Some doctors don’t know that drug side effects should be reported to any one of 150 ADR monitoring centres across India, nor are they adept at recognising a drug side effect.

 

Half of India’s population depends on drug stores not run by pharmacists, and on doctors holding alternative medicine qualifications who aren’t permitted to prescribe allopathic medicines in many states. 

 

Scarce data preclude regulatory action on questionable drugs

 

Drug side effects in India are scarcely reported, even in scientific literature.

 

A 65-year-old woman with cardiovascular disease developed chest pain after being put on Nimesulide, a popular pain-killer, for fracture-related pain, as this 2003 study reported. Swapping Nimesulide with an alternative, Ibuprofen, quickly alleviated the chest pain.

 

A 78-year-old man with heart disease was prescribed Nimesulide for a wrist injury.

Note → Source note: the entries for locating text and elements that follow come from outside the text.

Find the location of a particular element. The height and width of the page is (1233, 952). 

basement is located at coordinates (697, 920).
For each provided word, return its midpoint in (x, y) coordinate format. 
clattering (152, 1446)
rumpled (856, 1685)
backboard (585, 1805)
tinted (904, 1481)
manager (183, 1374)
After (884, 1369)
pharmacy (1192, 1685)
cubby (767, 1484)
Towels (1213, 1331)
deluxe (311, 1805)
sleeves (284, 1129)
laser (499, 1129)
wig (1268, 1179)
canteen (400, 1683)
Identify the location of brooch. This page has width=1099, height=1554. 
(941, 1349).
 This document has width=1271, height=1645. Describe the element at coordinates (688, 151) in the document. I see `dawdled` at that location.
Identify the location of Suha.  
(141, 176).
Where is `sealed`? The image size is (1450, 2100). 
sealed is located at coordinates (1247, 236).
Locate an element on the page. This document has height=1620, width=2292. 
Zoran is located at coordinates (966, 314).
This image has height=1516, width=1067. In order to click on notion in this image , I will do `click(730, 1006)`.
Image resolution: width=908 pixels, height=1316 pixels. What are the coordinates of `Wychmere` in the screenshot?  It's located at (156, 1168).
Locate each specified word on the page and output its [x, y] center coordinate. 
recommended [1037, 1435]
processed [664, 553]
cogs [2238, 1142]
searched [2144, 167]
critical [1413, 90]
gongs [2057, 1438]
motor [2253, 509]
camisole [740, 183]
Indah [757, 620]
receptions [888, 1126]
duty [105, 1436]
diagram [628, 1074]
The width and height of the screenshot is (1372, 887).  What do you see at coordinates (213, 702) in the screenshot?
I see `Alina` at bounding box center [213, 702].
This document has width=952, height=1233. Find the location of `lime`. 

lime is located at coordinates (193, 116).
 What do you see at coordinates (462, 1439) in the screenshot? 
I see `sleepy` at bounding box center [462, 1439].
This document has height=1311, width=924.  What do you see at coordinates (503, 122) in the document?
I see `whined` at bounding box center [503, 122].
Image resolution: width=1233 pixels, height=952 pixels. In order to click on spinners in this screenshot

He developed breathlessness, blue pallor and restlessness, and quickly succumbed to further complications, another 2004 study reported.

 

On the Naranjo scale — a scale developed by Canadian pharmacologist Claudio Naranjo and others to assess the causality for an adverse drug reaction — the complications the 78-year-old patient developed after taking Nimesulide scored two, indicating the drug could ‘possibly’ have been the cause of cardiac artery insufficiency, a shortage of blood in one or more coronary arteries.

 

Nimesulide has been available in India since 1997. It sold as Nice (listed as a ‘top brand’ on Dr Reddy’s Laboratories) and Nimulid MD (on Panacea Biotech). Nimesulide has never been licensed for use in the US, UK, Australia, New Zealand and Canada.

 

Over a decade later, a group of experts ruled that Nimesulide adversely affects the liver in children and should not be prescribed. So, Nimesulide was banned in 2011.

 

 

 

 

To ban or not to ban: India needs data-driven action

 

Reporting adverse drug reactions makes the experience of a few physicians available to the entire country.

 

Or, the manufacturer could be asked to add further information on the drug label or insert.

 

For instance, in 2015, Indian authorities recommended the inclusion of advisory notes mentioning hepatotoxicity, haemorrhage and cardiovascular events as possible side effects of Sunatinib Malate, an anticancer drug, and cardiac dysfunction as a possible side effect of Pazopanib HCl, another anticancer drug.

 

However, sometimes in India, a drug ban has been reversed in court or by the regulatory authority.

 

 

 

Watch out for side effects with a slow onset

 

Side effects are usually thought of as an immediate adverse drug reaction. That’s not always the case.

 

For instance, a blockbuster diabetes drug, Metformin, reduces the absorption of Vitamin B12 from dietary sources, according to a 2014 study.

 

“A deficiency of vitamin B12 can, in turn, cause mental disabilities, slowness, forgetfulness, and, most significantly, exacerbate the onset and progression of diabetic neuropathy, a disease of the nerves that commonly occurs in advanced diabetes patients,” said study co-author, Atul Gogia, consultant, Internal Medicine, at Sir Ganga Ram Hospital, New Delhi.

 

While his finding has not led Gogia to change his prescriptions for diabetes patients, it has made him more conscious about the potential impact of his prescriptions.

 

“Vegetarian diabetes patients could especially be at high risk of developing vitamin B12 deficiency because of the combination of their diet and prescription,” said Gogia. “Now we get patients’ vitamin B12 levels tested and prescribe them supplements if needed.”